Und der Konzern hält das Tempo weiter hoch. Im am Mittwoch erwarteten Quartalsbericht sollen weitere 37,2 Milliarden Dollar an Investitionen enthalten sein, berichtet KeyBanc. Das wären über 2,5 Milliarden Dollar mehr als die Analysten an der Wall Street prognostiziert haben. Über das Quartal hinaus rechnen diese insgesamt mit Investitionsausgaben von 154 Milliarden Dollar und damit 50 Milliarden Dollar mehr, als noch vor einem Jahr geschätzt und doppelt so viel vor zwei Jahren.

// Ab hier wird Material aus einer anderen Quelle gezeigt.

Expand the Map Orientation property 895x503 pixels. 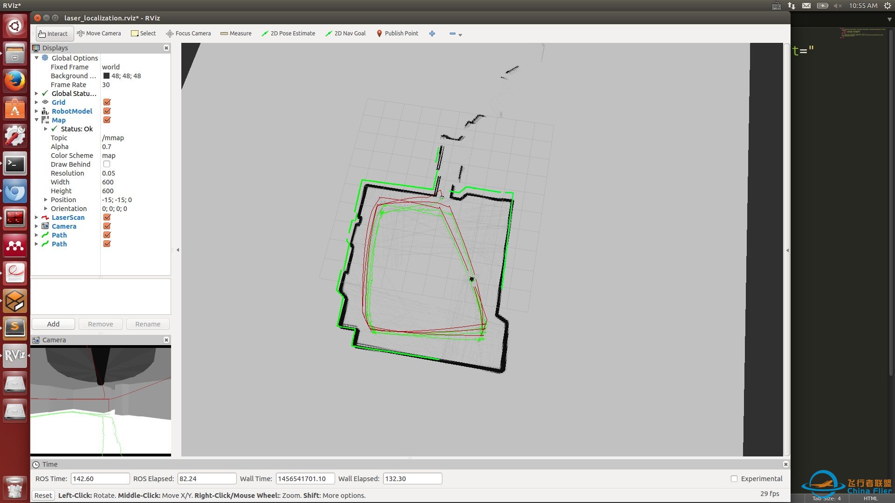(46, 208)
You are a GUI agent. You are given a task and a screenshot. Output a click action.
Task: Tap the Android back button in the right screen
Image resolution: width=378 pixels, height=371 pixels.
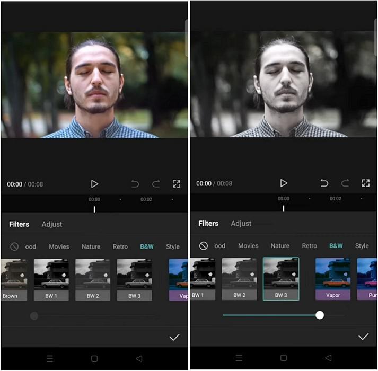(x=328, y=358)
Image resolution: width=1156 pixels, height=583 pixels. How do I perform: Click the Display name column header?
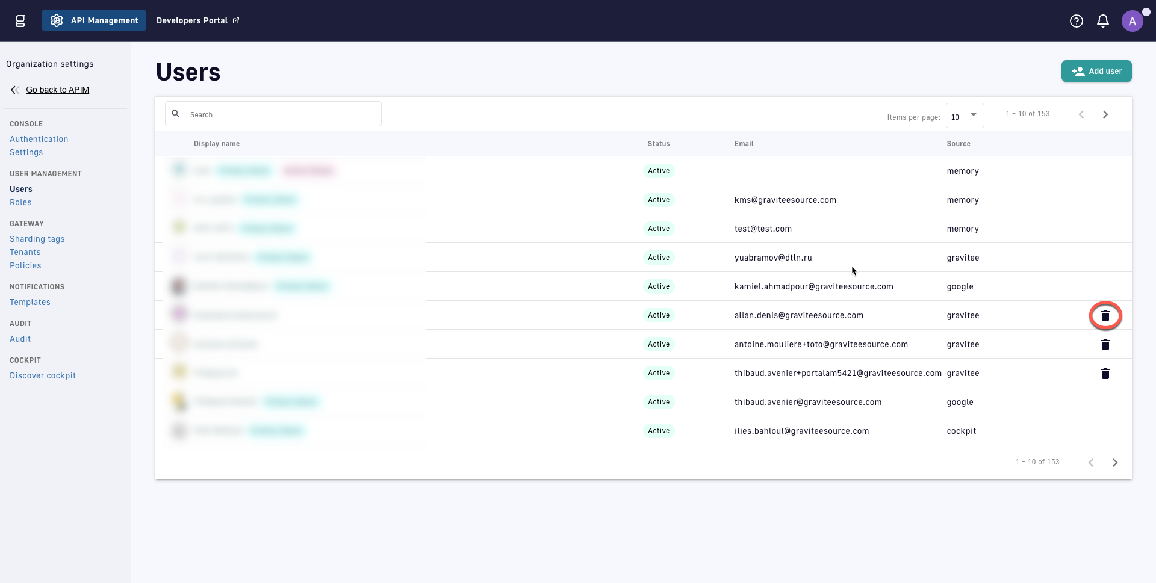click(217, 144)
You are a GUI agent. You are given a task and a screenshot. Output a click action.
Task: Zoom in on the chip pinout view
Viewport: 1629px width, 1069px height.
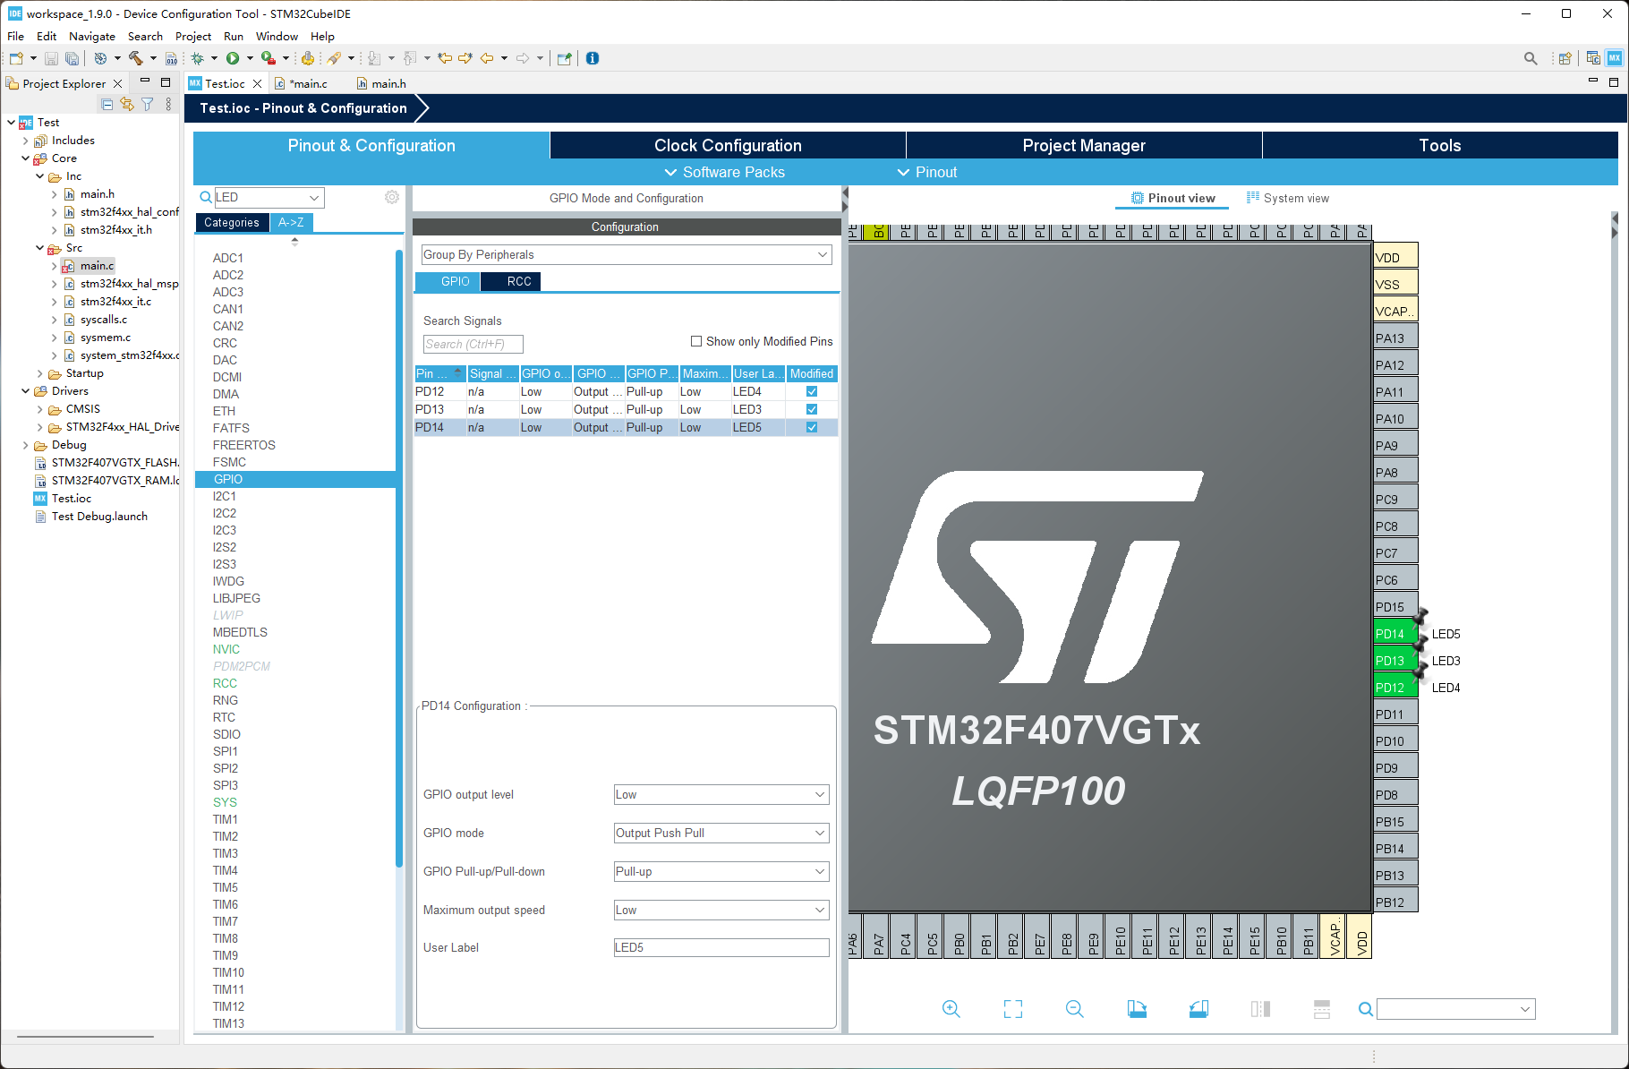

An der Spitze hat der Konzern den Umbau für die stärkere Ausrichtung auf KI bereits im letzten Jahr begonnen. Ein markanter wichtiger Schritt war hier die Beförderung des Channel-Chefs Judson Althoff zum Commercial CEO. Damit will Microsoft mehr Freiraum für CEO Satya Nadella schaffen, damit er sich stärker auf Infrastruktur und Ingenieurwesen konzentrieren kann, um die KI-Kapazitätsengpässe zu überwinden.

Microsoft ist mit diesen strukturellen Veränderungen nicht allein. Auch andere Hersteller haben angesichts der KI-Investitionen sowie der weltweit steigenden Komponentenpreise und den Engpässen in den Lieferketten damit begonnen, ihre Mitarbeiterzahl zu reduzieren und Strukturen anzupassen. In den letzten Wochen kündigten etwa Amazon, Atlassian, Autodesk, Crowdstrike, Kaseya und Oracle entsprechende Pläne und Maßnahmen an.

Dieser Artikel erschien zuerst bei unserer Schwesterpublikation crn.com.